*** Source information ***

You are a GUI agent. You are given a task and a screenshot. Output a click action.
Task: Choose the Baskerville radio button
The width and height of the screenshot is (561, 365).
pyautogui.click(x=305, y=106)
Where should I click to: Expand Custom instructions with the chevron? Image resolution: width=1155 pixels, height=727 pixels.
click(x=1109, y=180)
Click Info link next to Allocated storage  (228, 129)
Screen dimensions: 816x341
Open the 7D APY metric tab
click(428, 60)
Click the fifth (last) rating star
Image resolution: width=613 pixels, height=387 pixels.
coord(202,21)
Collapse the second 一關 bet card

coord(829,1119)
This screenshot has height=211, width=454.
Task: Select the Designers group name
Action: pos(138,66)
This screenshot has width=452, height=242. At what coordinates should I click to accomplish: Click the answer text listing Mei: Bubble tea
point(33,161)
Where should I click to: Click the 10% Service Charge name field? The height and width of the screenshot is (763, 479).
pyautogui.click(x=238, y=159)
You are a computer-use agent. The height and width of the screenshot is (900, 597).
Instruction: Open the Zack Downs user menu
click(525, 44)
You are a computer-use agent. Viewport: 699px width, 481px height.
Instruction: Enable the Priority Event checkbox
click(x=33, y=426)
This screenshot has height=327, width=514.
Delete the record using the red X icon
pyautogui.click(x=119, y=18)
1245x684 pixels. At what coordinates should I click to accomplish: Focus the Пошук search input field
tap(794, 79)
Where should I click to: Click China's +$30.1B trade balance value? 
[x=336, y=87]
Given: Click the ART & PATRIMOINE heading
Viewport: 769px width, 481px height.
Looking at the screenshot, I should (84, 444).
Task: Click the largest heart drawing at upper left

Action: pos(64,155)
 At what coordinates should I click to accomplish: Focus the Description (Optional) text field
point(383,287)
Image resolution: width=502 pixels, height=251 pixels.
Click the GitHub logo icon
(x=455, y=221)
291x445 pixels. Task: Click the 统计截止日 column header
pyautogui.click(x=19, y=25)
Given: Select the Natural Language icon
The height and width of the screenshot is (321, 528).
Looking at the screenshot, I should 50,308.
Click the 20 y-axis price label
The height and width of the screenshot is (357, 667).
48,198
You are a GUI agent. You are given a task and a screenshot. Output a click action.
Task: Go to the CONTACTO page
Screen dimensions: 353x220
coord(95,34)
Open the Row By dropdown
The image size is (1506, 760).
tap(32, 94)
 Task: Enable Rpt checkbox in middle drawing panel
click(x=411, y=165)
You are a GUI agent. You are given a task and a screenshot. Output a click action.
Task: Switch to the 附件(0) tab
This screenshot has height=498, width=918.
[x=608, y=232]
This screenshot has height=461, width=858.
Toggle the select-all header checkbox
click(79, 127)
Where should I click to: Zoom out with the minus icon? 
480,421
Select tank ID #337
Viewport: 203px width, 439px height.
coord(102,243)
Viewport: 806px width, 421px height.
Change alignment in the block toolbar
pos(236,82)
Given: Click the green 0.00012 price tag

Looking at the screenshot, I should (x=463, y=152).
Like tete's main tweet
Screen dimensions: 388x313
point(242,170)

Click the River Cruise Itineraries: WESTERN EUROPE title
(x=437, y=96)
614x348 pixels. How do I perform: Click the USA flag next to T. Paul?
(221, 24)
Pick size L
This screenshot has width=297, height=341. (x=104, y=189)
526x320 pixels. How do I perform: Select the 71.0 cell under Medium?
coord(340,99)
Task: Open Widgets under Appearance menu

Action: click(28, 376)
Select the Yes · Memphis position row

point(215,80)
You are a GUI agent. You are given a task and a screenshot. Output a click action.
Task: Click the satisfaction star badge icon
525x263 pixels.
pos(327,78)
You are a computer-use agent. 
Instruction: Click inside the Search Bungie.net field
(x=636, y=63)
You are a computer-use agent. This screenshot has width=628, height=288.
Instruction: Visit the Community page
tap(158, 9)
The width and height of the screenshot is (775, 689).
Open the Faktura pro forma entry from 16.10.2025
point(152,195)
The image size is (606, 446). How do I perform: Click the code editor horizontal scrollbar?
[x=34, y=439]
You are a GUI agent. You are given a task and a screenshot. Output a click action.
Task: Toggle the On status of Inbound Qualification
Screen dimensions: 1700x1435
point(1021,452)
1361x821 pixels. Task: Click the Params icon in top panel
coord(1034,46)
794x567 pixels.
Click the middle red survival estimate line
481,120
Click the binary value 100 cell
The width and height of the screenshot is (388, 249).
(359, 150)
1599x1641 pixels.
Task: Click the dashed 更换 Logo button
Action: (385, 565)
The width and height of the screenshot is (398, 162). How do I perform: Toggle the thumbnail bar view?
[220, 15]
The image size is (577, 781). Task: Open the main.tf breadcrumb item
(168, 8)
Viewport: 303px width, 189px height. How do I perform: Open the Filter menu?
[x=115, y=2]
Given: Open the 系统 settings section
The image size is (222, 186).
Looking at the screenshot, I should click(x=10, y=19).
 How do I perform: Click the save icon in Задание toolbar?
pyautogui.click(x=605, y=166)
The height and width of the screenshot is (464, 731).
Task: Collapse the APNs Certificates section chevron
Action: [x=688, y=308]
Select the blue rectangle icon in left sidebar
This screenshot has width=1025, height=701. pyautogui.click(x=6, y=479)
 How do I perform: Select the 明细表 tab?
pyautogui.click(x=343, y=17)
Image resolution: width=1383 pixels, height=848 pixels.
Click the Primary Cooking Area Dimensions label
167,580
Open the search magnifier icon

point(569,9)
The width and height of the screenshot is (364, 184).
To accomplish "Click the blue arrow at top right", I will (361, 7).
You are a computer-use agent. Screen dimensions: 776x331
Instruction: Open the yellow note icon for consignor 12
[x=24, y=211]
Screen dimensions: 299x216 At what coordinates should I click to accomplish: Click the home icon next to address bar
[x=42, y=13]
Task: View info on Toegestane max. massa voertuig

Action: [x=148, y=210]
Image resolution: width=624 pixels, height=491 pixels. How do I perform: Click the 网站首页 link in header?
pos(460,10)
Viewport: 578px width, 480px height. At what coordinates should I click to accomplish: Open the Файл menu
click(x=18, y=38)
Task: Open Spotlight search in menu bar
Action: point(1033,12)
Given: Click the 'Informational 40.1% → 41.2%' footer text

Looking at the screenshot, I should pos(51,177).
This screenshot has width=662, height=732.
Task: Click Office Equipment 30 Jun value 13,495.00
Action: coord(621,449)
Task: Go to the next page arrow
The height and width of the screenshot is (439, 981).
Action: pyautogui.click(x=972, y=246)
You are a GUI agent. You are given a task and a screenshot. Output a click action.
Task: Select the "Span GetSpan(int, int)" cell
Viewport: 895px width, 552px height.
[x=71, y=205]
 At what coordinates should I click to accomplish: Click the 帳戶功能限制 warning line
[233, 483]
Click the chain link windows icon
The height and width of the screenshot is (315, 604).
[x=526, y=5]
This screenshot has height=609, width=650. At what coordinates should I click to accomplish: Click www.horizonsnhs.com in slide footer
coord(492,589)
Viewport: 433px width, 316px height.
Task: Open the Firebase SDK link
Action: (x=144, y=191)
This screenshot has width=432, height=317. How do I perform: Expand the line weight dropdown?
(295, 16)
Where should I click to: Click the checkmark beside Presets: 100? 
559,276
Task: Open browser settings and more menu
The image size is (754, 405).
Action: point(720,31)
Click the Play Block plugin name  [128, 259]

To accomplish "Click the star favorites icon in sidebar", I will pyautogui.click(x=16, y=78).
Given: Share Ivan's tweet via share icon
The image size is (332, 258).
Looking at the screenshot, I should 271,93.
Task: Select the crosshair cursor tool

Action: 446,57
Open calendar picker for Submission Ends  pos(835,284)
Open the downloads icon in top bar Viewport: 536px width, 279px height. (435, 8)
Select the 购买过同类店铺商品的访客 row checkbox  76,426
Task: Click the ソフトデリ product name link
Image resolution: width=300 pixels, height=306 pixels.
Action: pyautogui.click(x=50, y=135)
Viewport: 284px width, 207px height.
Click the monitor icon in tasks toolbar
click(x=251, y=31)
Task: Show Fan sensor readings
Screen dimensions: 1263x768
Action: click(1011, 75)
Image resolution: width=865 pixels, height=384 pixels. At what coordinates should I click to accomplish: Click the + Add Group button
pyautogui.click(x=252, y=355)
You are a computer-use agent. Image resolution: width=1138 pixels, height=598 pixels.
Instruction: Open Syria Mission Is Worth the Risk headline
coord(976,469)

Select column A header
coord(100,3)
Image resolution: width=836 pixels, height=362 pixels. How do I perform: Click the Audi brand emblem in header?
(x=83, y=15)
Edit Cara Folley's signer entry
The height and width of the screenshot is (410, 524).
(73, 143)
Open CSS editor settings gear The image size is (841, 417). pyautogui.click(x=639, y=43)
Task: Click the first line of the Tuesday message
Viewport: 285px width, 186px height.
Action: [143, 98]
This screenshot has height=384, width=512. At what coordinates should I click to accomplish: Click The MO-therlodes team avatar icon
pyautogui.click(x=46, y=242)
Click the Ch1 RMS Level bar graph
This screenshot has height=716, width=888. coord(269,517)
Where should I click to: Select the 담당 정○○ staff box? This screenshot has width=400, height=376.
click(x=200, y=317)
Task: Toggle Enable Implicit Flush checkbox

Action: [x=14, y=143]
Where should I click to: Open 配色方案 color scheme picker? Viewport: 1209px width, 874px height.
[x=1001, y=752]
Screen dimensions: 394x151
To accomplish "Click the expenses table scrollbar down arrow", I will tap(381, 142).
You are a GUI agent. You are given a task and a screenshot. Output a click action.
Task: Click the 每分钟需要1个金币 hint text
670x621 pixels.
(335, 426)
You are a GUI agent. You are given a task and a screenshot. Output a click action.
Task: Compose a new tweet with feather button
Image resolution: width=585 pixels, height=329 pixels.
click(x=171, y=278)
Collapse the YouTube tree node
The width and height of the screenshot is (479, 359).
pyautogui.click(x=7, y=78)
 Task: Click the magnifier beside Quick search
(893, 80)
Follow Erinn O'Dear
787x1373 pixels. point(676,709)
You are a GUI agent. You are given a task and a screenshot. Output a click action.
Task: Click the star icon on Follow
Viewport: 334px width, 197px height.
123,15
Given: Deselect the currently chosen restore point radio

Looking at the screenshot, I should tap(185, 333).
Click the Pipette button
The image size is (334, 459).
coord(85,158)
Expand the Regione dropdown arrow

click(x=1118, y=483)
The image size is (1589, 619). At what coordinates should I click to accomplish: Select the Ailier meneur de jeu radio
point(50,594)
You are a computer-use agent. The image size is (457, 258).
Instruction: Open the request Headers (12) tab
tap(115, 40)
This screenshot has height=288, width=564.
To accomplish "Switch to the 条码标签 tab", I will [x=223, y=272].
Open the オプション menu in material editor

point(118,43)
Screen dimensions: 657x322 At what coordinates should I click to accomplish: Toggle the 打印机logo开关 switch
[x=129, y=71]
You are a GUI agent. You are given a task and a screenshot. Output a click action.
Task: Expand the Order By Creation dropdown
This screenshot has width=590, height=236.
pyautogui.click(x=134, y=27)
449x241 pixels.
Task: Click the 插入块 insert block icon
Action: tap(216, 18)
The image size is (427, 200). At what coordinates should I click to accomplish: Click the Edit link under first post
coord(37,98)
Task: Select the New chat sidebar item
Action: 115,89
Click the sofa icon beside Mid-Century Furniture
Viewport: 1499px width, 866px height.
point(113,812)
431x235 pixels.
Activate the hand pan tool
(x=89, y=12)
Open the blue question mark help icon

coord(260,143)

*** End of Source information ***

▶ _Instructions to follow_: Word for word, restate the entries from the first line to the line that has "You are a computer-use agent. Viewport: 699px", both included, and nothing else.

▶ _Problem solution_:
You are a GUI agent. You are given a task and a screenshot. Output a click action.
Task: Choose the Baskerville radio button
The width and height of the screenshot is (561, 365).
pyautogui.click(x=305, y=106)
Where should I click to: Expand Custom instructions with the chevron? Image resolution: width=1155 pixels, height=727 pixels.
click(x=1109, y=180)
Click Info link next to Allocated storage  (228, 129)
Screen dimensions: 816x341
Open the 7D APY metric tab
click(428, 60)
Click the fifth (last) rating star
Image resolution: width=613 pixels, height=387 pixels.
coord(202,21)
Collapse the second 一關 bet card

coord(829,1119)
This screenshot has height=211, width=454.
Task: Select the Designers group name
Action: pos(138,66)
This screenshot has width=452, height=242. At what coordinates should I click to accomplish: Click the answer text listing Mei: Bubble tea
point(33,161)
Where should I click to: Click the 10% Service Charge name field? The height and width of the screenshot is (763, 479).
pyautogui.click(x=238, y=159)
You are a computer-use agent. The height and width of the screenshot is (900, 597).
Instruction: Open the Zack Downs user menu
click(525, 44)
You are a computer-use agent. Viewport: 699px width, 481px height.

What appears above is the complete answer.